Data records:
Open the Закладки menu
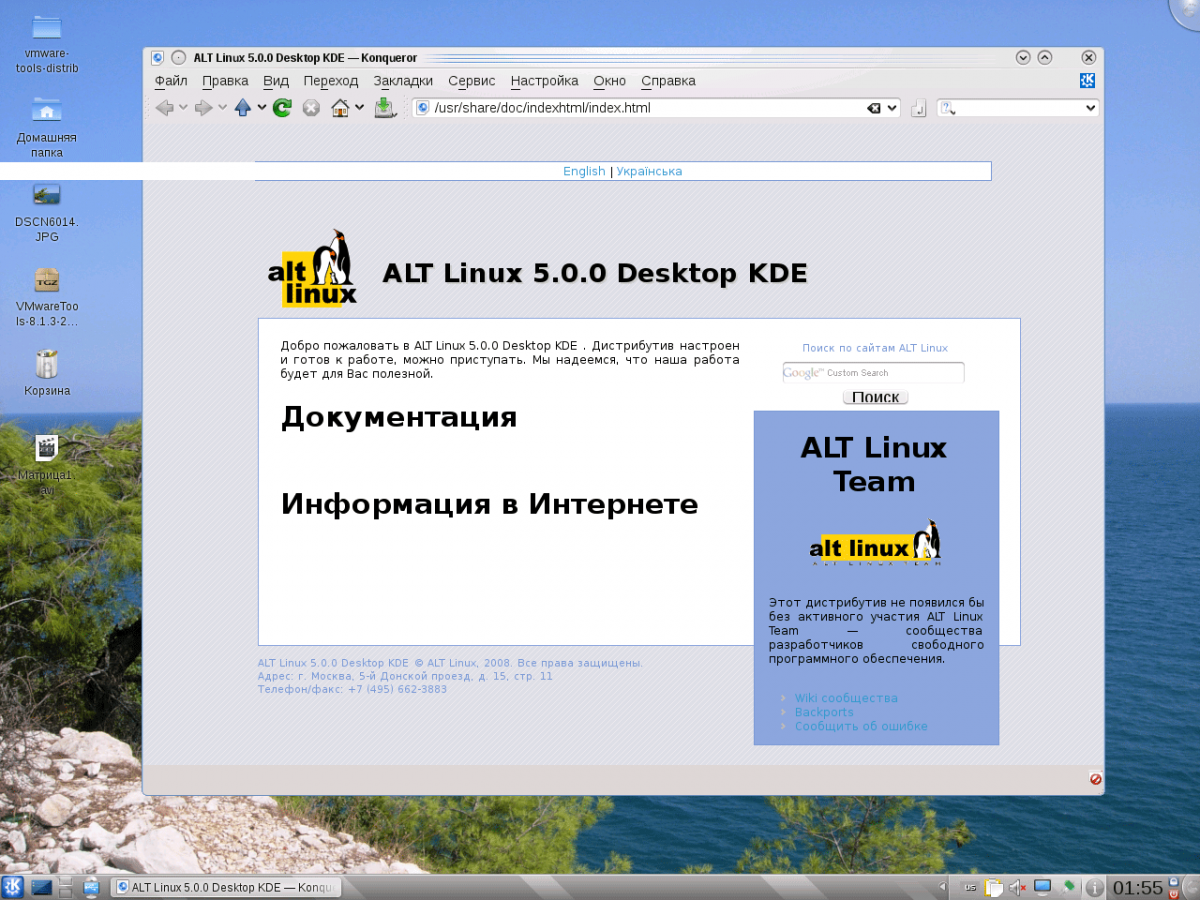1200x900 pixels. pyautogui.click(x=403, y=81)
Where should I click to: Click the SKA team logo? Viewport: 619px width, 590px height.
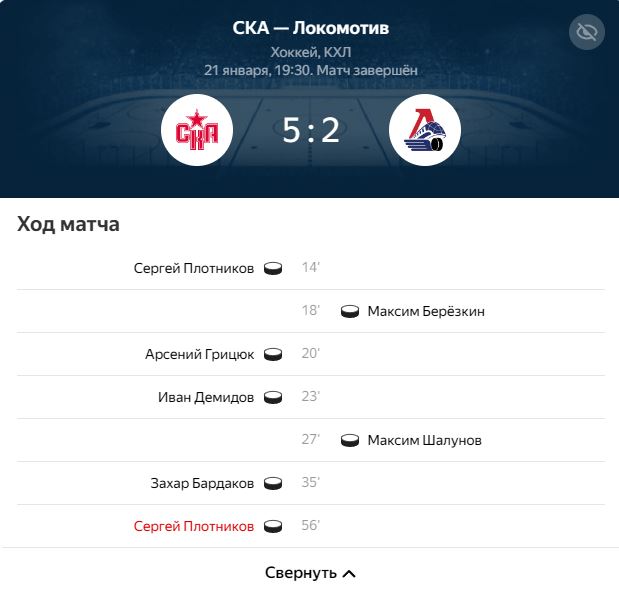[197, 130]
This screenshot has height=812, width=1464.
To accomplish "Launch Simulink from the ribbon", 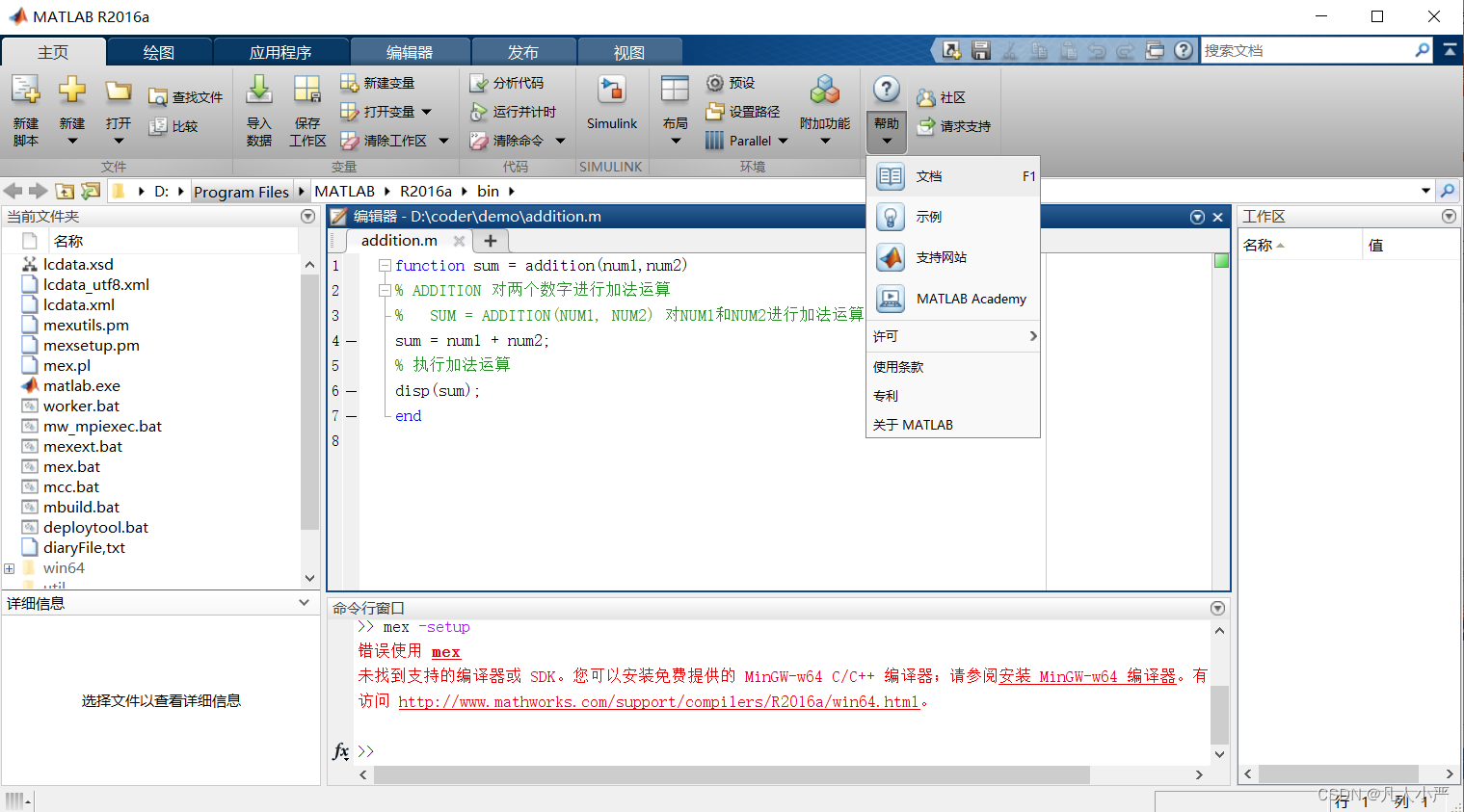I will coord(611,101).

--

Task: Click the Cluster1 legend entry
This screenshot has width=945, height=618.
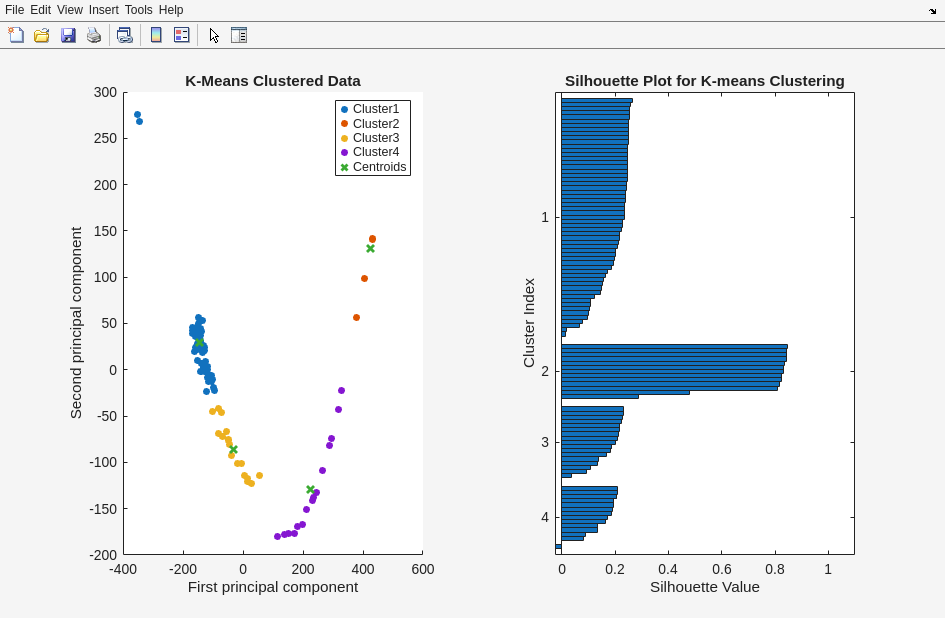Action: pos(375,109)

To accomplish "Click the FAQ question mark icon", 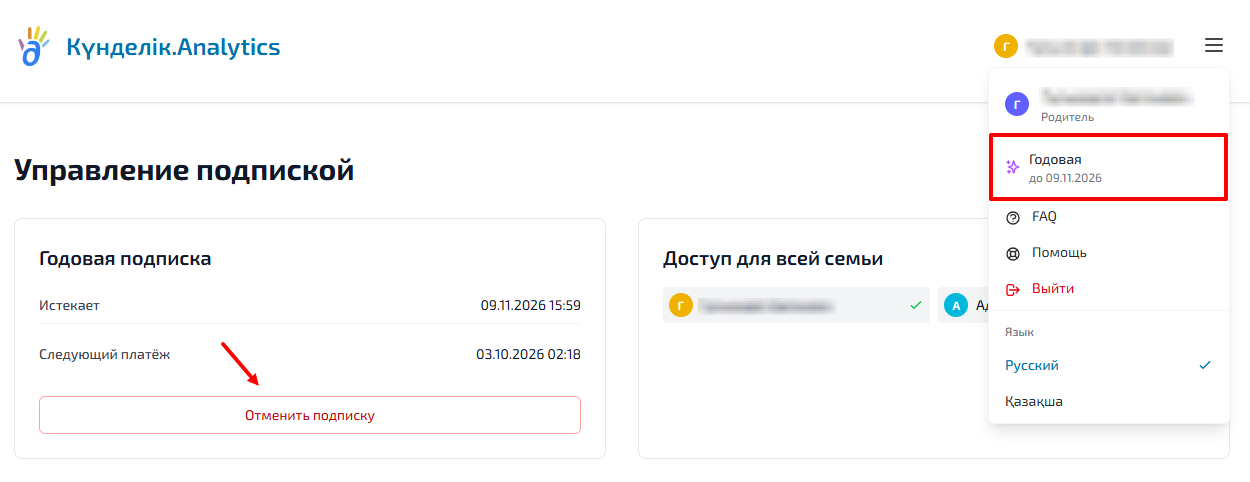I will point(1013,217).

==

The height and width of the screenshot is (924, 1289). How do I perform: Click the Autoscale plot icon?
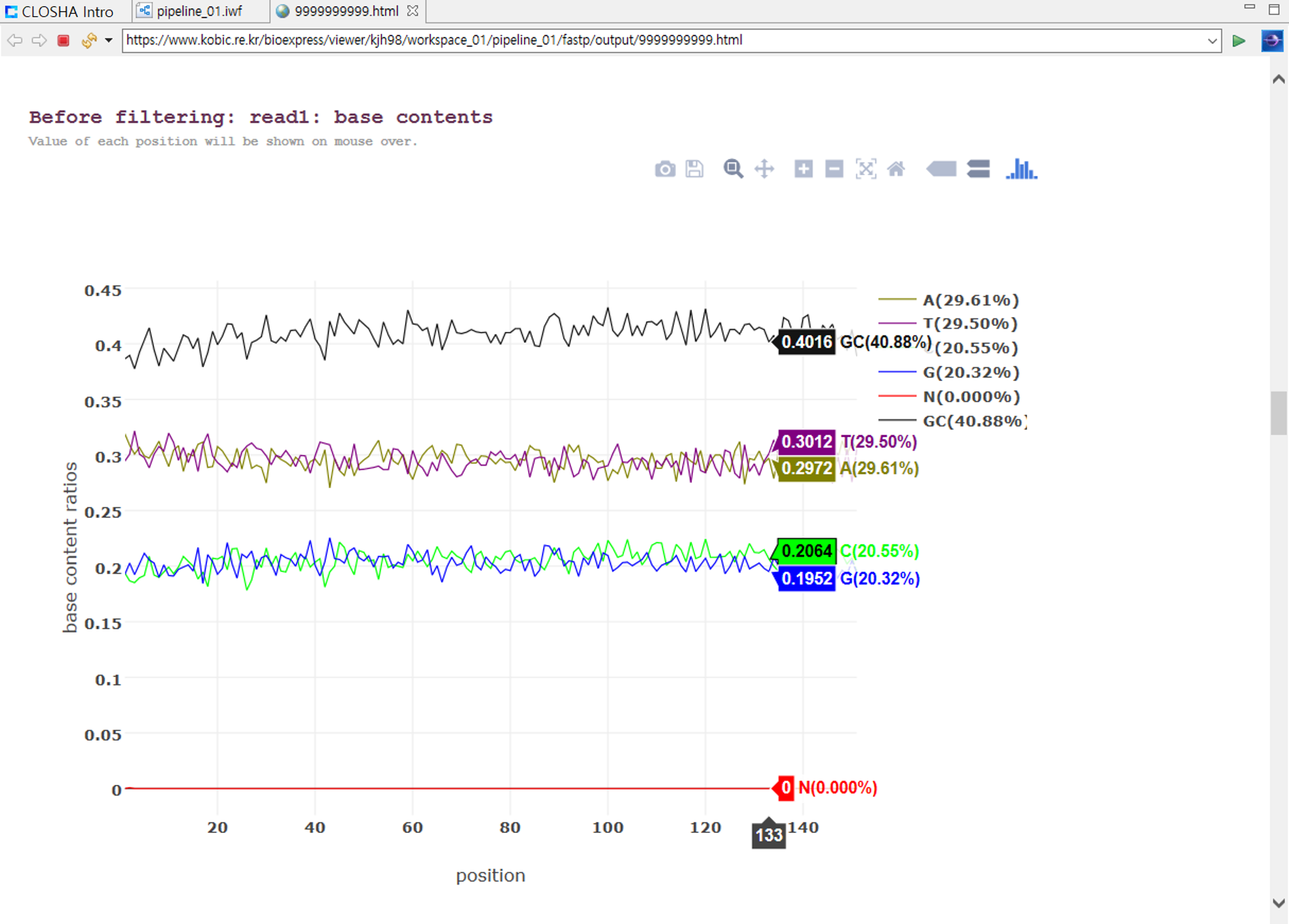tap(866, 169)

Instructions to follow:
Copy only what runs above from the line containing "Open the Закладки menu" through the line containing "This screenshot has height=812, width=1464.", exactly. Leave out the pictures.

Response below:
Open the Закладки menu
1200x900 pixels. pyautogui.click(x=403, y=81)
Where should I click to: Click the SKA team logo? Viewport: 619px width, 590px height.
[197, 130]
This screenshot has height=812, width=1464.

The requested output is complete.